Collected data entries
════════════════════

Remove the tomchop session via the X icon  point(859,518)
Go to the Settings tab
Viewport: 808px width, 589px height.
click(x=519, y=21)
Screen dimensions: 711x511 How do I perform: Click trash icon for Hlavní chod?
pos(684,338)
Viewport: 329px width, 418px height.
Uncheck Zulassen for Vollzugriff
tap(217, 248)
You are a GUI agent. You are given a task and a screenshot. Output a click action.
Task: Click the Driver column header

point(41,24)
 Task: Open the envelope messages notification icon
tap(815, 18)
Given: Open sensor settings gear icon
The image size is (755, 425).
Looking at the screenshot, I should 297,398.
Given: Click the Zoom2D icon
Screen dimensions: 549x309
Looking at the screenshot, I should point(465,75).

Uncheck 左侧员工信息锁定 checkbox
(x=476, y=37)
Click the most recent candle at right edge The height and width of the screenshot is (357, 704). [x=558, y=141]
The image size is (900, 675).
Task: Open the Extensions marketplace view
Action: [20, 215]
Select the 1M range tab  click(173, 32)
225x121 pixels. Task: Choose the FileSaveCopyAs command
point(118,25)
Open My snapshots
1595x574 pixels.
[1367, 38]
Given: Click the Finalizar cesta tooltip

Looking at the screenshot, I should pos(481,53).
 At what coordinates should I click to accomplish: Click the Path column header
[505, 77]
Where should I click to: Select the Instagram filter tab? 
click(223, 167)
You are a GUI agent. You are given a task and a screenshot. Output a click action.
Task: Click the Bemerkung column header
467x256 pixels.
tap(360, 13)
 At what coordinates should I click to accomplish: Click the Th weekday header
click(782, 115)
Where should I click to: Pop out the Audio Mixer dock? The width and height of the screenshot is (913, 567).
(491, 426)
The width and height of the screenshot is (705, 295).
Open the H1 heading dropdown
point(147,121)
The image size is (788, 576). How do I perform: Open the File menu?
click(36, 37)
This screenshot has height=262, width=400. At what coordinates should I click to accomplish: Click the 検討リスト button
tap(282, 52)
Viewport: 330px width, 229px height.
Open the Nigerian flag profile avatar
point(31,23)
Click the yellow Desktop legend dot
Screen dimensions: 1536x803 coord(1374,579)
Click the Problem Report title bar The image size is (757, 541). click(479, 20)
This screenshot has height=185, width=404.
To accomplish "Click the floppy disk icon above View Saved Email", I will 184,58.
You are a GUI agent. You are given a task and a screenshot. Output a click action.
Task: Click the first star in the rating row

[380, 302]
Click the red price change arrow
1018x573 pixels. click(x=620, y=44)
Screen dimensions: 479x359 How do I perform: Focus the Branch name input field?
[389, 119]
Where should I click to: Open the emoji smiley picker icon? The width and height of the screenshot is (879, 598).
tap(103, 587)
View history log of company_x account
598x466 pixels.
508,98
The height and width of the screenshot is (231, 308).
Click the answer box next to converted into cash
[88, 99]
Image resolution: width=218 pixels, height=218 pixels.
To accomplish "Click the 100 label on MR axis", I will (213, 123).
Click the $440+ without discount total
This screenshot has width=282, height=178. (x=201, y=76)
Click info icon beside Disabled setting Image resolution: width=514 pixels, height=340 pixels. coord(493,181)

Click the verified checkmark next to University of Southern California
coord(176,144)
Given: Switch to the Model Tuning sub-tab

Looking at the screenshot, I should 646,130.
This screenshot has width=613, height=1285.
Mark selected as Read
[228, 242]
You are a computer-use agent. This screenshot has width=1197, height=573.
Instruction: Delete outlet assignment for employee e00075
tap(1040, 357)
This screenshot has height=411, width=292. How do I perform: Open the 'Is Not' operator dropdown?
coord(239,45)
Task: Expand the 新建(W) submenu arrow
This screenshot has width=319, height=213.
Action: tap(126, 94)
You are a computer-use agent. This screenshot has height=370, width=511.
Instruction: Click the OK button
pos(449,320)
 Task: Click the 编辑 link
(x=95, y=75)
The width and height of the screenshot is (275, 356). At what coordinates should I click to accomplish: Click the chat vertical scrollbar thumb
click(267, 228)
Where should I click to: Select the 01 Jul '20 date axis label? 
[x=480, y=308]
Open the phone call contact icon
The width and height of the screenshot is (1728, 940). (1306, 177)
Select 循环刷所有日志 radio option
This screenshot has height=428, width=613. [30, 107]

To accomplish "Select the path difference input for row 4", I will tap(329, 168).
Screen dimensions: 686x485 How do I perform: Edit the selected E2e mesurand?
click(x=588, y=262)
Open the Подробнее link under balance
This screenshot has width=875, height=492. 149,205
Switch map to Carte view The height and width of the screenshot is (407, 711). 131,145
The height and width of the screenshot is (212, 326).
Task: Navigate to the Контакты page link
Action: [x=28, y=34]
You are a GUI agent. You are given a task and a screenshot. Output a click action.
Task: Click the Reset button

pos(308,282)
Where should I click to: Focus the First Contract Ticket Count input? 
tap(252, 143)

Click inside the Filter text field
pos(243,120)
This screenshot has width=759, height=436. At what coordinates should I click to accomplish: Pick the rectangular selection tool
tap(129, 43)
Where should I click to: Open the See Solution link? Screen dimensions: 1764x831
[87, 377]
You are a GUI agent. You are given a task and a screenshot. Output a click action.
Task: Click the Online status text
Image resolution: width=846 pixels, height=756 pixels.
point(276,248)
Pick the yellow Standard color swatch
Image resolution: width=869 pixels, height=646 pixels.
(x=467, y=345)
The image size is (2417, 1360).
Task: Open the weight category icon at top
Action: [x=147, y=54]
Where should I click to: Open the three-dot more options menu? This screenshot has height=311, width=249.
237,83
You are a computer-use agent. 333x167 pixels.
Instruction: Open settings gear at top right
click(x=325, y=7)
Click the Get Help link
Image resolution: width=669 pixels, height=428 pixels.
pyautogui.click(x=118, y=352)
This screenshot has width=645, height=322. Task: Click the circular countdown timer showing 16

════════════════════

### Brief
Please output the entries above, every line exactly as it reads.

### Reply
Remove the tomchop session via the X icon  point(859,518)
Go to the Settings tab
Viewport: 808px width, 589px height.
click(x=519, y=21)
Screen dimensions: 711x511 How do I perform: Click trash icon for Hlavní chod?
pos(684,338)
Viewport: 329px width, 418px height.
Uncheck Zulassen for Vollzugriff
tap(217, 248)
You are a GUI agent. You are given a task and a screenshot. Output a click action.
Task: Click the Driver column header

point(41,24)
 Task: Open the envelope messages notification icon
tap(815, 18)
Given: Open sensor settings gear icon
The image size is (755, 425).
Looking at the screenshot, I should 297,398.
Given: Click the Zoom2D icon
Screen dimensions: 549x309
Looking at the screenshot, I should point(465,75).

Uncheck 左侧员工信息锁定 checkbox
(x=476, y=37)
Click the most recent candle at right edge The height and width of the screenshot is (357, 704). [x=558, y=141]
The image size is (900, 675).
Task: Open the Extensions marketplace view
Action: [20, 215]
Select the 1M range tab  click(173, 32)
225x121 pixels. Task: Choose the FileSaveCopyAs command
point(118,25)
Open My snapshots
1595x574 pixels.
[1367, 38]
Given: Click the Finalizar cesta tooltip

Looking at the screenshot, I should pos(481,53).
 At what coordinates should I click to accomplish: Click the Path column header
[505, 77]
Where should I click to: Select the Instagram filter tab? 
click(223, 167)
You are a GUI agent. You are given a task and a screenshot. Output a click action.
Task: Click the Bemerkung column header
467x256 pixels.
tap(360, 13)
 At what coordinates should I click to accomplish: Click the Th weekday header
click(782, 115)
Where should I click to: Pop out the Audio Mixer dock? The width and height of the screenshot is (913, 567).
(491, 426)
The width and height of the screenshot is (705, 295).
Open the H1 heading dropdown
point(147,121)
The image size is (788, 576). How do I perform: Open the File menu?
click(36, 37)
This screenshot has height=262, width=400. At what coordinates should I click to accomplish: Click the 検討リスト button
tap(282, 52)
Viewport: 330px width, 229px height.
Open the Nigerian flag profile avatar
point(31,23)
Click the yellow Desktop legend dot
Screen dimensions: 1536x803 coord(1374,579)
Click the Problem Report title bar The image size is (757, 541). click(479, 20)
This screenshot has height=185, width=404.
To accomplish "Click the floppy disk icon above View Saved Email", I will 184,58.
You are a GUI agent. You are given a task and a screenshot. Output a click action.
Task: Click the first star in the rating row

[380, 302]
Click the red price change arrow
1018x573 pixels. click(x=620, y=44)
Screen dimensions: 479x359 How do I perform: Focus the Branch name input field?
[389, 119]
Where should I click to: Open the emoji smiley picker icon? The width and height of the screenshot is (879, 598).
tap(103, 587)
View history log of company_x account
598x466 pixels.
508,98
The height and width of the screenshot is (231, 308).
Click the answer box next to converted into cash
[88, 99]
Image resolution: width=218 pixels, height=218 pixels.
To accomplish "Click the 100 label on MR axis", I will (213, 123).
Click the $440+ without discount total
This screenshot has width=282, height=178. (x=201, y=76)
Click info icon beside Disabled setting Image resolution: width=514 pixels, height=340 pixels. coord(493,181)

Click the verified checkmark next to University of Southern California
coord(176,144)
Given: Switch to the Model Tuning sub-tab

Looking at the screenshot, I should 646,130.
This screenshot has width=613, height=1285.
Mark selected as Read
[228, 242]
You are a computer-use agent. This screenshot has width=1197, height=573.
Instruction: Delete outlet assignment for employee e00075
tap(1040, 357)
This screenshot has height=411, width=292. How do I perform: Open the 'Is Not' operator dropdown?
coord(239,45)
Task: Expand the 新建(W) submenu arrow
This screenshot has width=319, height=213.
Action: tap(126, 94)
You are a computer-use agent. This screenshot has height=370, width=511.
Instruction: Click the OK button
pos(449,320)
 Task: Click the 编辑 link
(x=95, y=75)
The width and height of the screenshot is (275, 356). At what coordinates should I click to accomplish: Click the chat vertical scrollbar thumb
click(267, 228)
Where should I click to: Select the 01 Jul '20 date axis label? 
[x=480, y=308]
Open the phone call contact icon
The width and height of the screenshot is (1728, 940). (1306, 177)
Select 循环刷所有日志 radio option
This screenshot has height=428, width=613. [30, 107]

To accomplish "Select the path difference input for row 4", I will tap(329, 168).
Screen dimensions: 686x485 How do I perform: Edit the selected E2e mesurand?
click(x=588, y=262)
Open the Подробнее link under balance
This screenshot has width=875, height=492. 149,205
Switch map to Carte view The height and width of the screenshot is (407, 711). 131,145
The height and width of the screenshot is (212, 326).
Task: Navigate to the Контакты page link
Action: [x=28, y=34]
You are a GUI agent. You are given a task and a screenshot. Output a click action.
Task: Click the Reset button

pos(308,282)
Where should I click to: Focus the First Contract Ticket Count input? 
tap(252, 143)

Click inside the Filter text field
pos(243,120)
This screenshot has width=759, height=436. At what coordinates should I click to accomplish: Pick the rectangular selection tool
tap(129, 43)
Where should I click to: Open the See Solution link? Screen dimensions: 1764x831
[87, 377]
You are a GUI agent. You are given a task and a screenshot. Output a click action.
Task: Click the Online status text
Image resolution: width=846 pixels, height=756 pixels.
point(276,248)
Pick the yellow Standard color swatch
Image resolution: width=869 pixels, height=646 pixels.
(x=467, y=345)
The image size is (2417, 1360).
Task: Open the weight category icon at top
Action: [x=147, y=54]
Where should I click to: Open the three-dot more options menu? This screenshot has height=311, width=249.
237,83
You are a computer-use agent. 333x167 pixels.
Instruction: Open settings gear at top right
click(x=325, y=7)
Click the Get Help link
Image resolution: width=669 pixels, height=428 pixels.
pyautogui.click(x=118, y=352)
This screenshot has width=645, height=322. Task: Click the circular countdown timer showing 16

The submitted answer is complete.